The world of pro hockey is too often close-minded and judgmental. Gay players don't tell teammates of their orientation. Depression isn't something one NHLer shares with the guy in the stall next to him.
"Maybe it would have been better had Rick been able to lean on some teammates and guys there for support," said NHLPA adviser and former Rypien teammate Mathieu Schneider. "But those type of things have always been kind of taboo. You just don't talk about it."
Rypien's death can hopefully be a catalyst to more openness.
"If professional athletes could step up and talk about their struggle with depression it would give kids, particularly men who rarely ever talk about it, an example that they don't have to keep it to themselves," said Milne. "If their heroes were suffering through the same thing they are, it gives them a connection to the world they don't have right now. If the people they are looking up to despite having this, depression, then they can succeed too. It can give them hope. It can give them something to look forward to and a hope that this won't define them for their whole lives."
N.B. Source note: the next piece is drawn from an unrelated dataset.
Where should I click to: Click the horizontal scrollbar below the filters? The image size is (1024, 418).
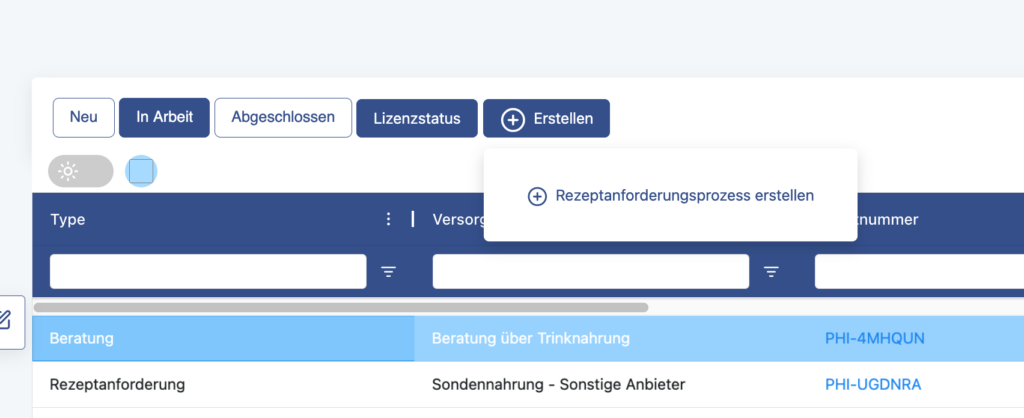click(x=341, y=307)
Schneider spoke to the Free Press on Thursday and agreed that silence is the enemy.
"What you're battling with is a cultural thing. Not just in sports. People like to keep their work life separate from their private life," said Schneider. "Your teammates are your closest friends and they know more about you than just about anyone. But it's a personal preference. Are we going to have team meetings to discuss personal issues? That's not very realistic."
"Homosexuality in pro sport, it's extremely difficult for them to come out. But a role model that has an issue in their life that isn't normally associated with sports can provide great motivation. Rick Rypien being able to reach the NHL under the circumstances of his battle with depression is very admirable."
Rypien signed with the Winnipeg Jets this summer and his death is something the organization won't forget or ignore. That's not Mark Chipman's way.
When Atlanta Thrashers forward Dan Snyder died in a drunk driving accident, Chipman made immediate changes to his team's policy in regards to alcohol. Players were no longer allowed to drink at the arena following games and players were not allowed to drive their own cars to sanctioned team parties, but were given cab chits.
Chipman's Jets will install protocol and attempt to foster a culture where depression isn't kept quiet, but discussed . Maybe the Jets dressing room can be a place where depression is viewed as a disease and players aren't reluctant to discuss it.
NHL commissioner Gary Bettman told reporters in Toronto on Wednesday that the league would be looking at its substance abuse and behavioural health program to make sure they're doing all they can for players.
"The program has helped so many players but you never hear about the success stories. It's a tragedy like this that has us looking at our protocols," said Schneider. "I can assure you we'll look at what we do."
No one is to blame for Rypien's death. Many, including Jets assistant GM Craig Heisinger, worked to give Rypien hope, but his disease was powerful and swept him up.
The tragedy underscores that more work needs to be done. Instead of an ending this must lead to a beginning. The beginning of more light and less secrecy.
Depression walks among us, from newsrooms to factory floors to hockey teams.
It will not be ignored. To try and do so is futile.